A matriz de letramento digital15 proposta por Rosa; Dias (2012) foi composta a partir de duas dimensões, quais sejam:

a) Técnico operacional em TIC: representam os conhecimentos para manusear e utilizar as ferramentas próprias do ambiente digital;

b) Informacional em TIC: inclui as capacidades de relacionar, integrar e avaliar as informações e conteúdos disponíveis em ambiente digital, de acordo com a necessidade e intenções dos indivíduos.

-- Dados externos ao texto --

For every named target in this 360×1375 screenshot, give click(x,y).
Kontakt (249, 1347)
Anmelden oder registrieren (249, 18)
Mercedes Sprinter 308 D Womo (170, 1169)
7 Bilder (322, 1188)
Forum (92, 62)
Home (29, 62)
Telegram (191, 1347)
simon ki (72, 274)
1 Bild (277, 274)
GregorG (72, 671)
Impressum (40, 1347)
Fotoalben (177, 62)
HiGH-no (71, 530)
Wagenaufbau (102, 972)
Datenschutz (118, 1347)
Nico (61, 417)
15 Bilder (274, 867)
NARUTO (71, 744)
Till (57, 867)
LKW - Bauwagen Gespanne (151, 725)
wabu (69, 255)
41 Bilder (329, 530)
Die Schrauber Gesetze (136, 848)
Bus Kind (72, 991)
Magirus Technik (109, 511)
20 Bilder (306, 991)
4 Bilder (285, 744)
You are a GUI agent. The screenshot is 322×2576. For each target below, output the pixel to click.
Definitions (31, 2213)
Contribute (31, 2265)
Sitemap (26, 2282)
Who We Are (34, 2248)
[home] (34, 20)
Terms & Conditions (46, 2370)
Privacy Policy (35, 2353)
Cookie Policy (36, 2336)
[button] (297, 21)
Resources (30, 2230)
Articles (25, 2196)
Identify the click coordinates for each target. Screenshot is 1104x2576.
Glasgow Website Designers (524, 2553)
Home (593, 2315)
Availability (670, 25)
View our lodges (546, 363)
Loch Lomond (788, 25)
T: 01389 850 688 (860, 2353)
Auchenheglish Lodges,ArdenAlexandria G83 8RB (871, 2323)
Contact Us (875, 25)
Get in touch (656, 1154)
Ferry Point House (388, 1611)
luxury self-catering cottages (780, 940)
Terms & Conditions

Se a escola, importante agência de letramento, precisa incluir as tecnologias digitais em seus programas, como forma de acompanhar a evolução da linguagem, há que se elaborar maneiras de avaliar como os alunos têm se apropriado das práticas de leitura e escrita neste ambiente. Também é fundamental que se estabeleçam as habilidades a serem desenvolvidas a fim de que, a partir delas, as instituições educativas planejem como e quando ensiná-las.

15

A Matriz de Letramento Digital proposta por ROSA; DIAS (2012) está disponível em <http://bibliotecadigital.fgv.br/dspace/bitstream/handle/10438/10143/DISSERTA%C3%87%C3%83O_FINAL.p df?sequence=1>

CAPÍTULO 3

“O professor propõe o conhecimento, não o transmite [...]. Ele propõe o conhecimento aos estudantes como o artista propõe sua obra potencial ao público. Isto significa ‘modelar os domínios do conhecimento como espaços conceituais onde os alunos podem construir seus próprios mapas e conduzir suas explorações, considerando os conteúdos como ponto de partida e não como ponto de chegada no processo de construção do conhecimento’”. (SILVA, 2010, p. 227).

3 METODOLOGIA

O propósito deste capítulo é apresentar as opções metodológicas que fundamentaram a elaboração desta pesquisa e explicitar os critérios e as concepções que nortearam a definição dos objetos de análise. Para tanto, apresentaremos o Portal do Professor do MEC, ambiente utilizado para a investigação, suas características, sua forma de organização e funcionalidade, bem como o detalhamento do Espaço da Aula, objeto deste estudo.